Shiro didn’t want to say anything as his father knelt beside him and took his small wrist in gloved hands. “Gods, Shiro, what did you cut yourself on?”

He continued to remain silent, and merely looked at the water, light sobs racking his chest at the throbbing pain. His blood diluted through the crystal clear water, creating a cloudy violet replacement for the serene pale blue.

 

***

 

Twelve years later, Shiro thought back to the conversation his father and aunt had beside the pond. He gazed down at the scar on his right wrist that he now bore, finally understanding what their words had meant.

_“How will you explain to those who do not follow you as loyally as I do that the future king of Hoshido is not a product of incest?!”_

Shiro flinched and instinctively reached for his hair. Though he continuously dyed it to hide the natural ash colour his mother gave him, all that left him with was a pale charcoal. But he could do nothing about his eyes but say they were from his father’s mother.
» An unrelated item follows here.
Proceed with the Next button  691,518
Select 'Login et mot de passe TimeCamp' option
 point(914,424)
He had begun hiding his likeness to his mother when he realized what incest meant. He’d done it because he had learned of his heritage, of his _father’s_ heritage, and could finally make the link between the threat of incest and who his father was.

Shiro took another moment to grimace at the scar before tying his vambrace together and testing it with a flex of his hand.
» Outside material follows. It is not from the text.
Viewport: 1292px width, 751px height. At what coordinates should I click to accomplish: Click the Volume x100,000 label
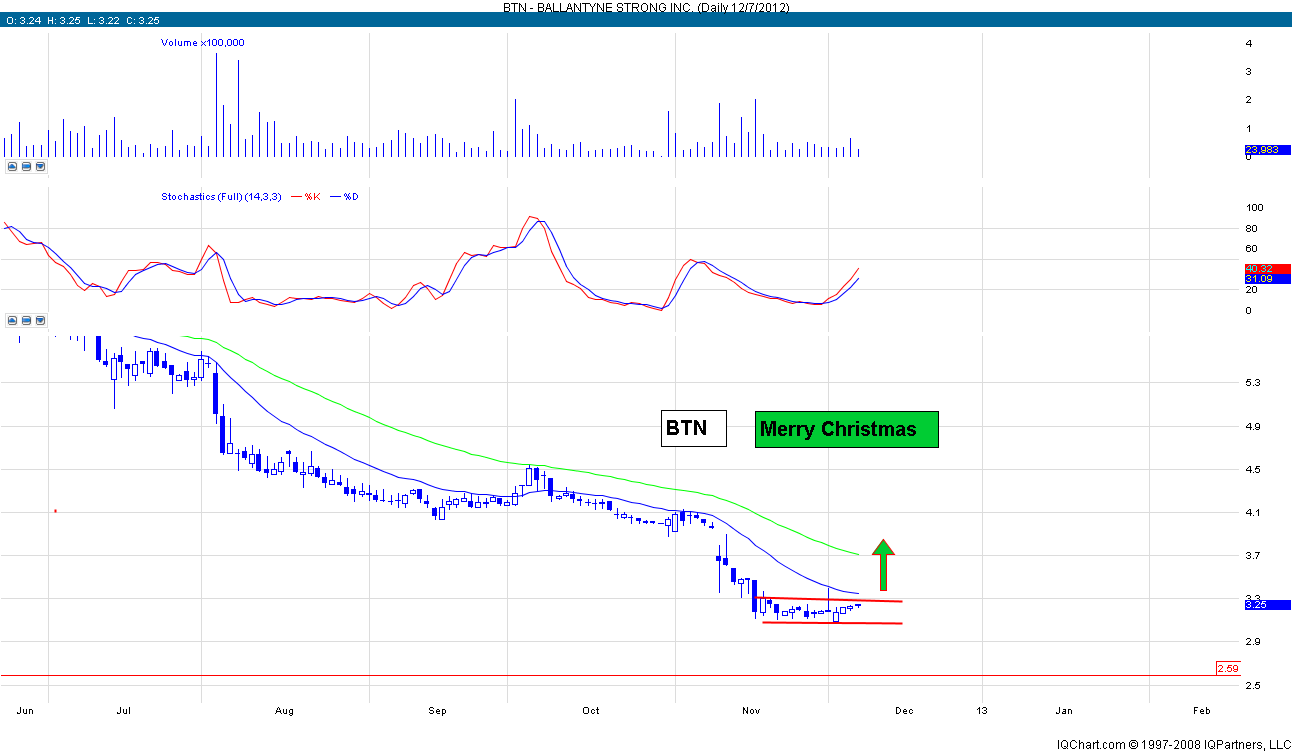[203, 42]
“You look nervous, Prince Shiro.”

The prince glanced around to find Hisame, his cousin’s retainer, standing a distance away. Shiro had come out to the outskirts of the encampment to clear his head, so it made sense that someone would come check on him. He also had no doubts that Asugi was keeping an eye on him not too far away, hidden in the cover of darkness.

“Not nervous,” Shiro replied, chuckling and turning to the young samurai. “Just reminiscing.”

“Some say reminiscing before battle is another form of nerves, my lord,” Hisame answered, but his expression softened. “Do you feel like sharing or shall I leave you be?”

“Sharing’s not really my forte,” Shiro snorted and looked back out over the Vallite Islands basking in the distorted moonlight.

“Lord Kiragi was worried about you, hence my presence here,” Hisame stated then, coming up beside the taller man. “He worries about you often these days.”

“Ha, who doesn’t?” Shiro laughed, rubbing his neck awkwardly.

Of course Shiro was nervous. He was almost out of his mind with nerves. His family had stated at the war council earlier that the battle to come was literally the endgame of the war against Anankos. If they survived the battle, it would be over. The bloodshed would end, and Shiro wouldn’t have to watch anyone else he cared about get hurt.

But the scar of the war would remain, and Shiro would alway feel the weight of the consequences of it; he would have to live as the consequence of his parents’ decisions during the war.

Six years. His family had been fighting the war for _six years_. Scholars said that leaders had to remain steadfast and unshakeable during wartimes. Shiro was told that in the year before he was born, in the year that his mother brought her siblings together and revealed the true enemy of Nohr and Hoshido, that notion had been thrown to the wind because of blind love and the threat of near-certain death every waking moment.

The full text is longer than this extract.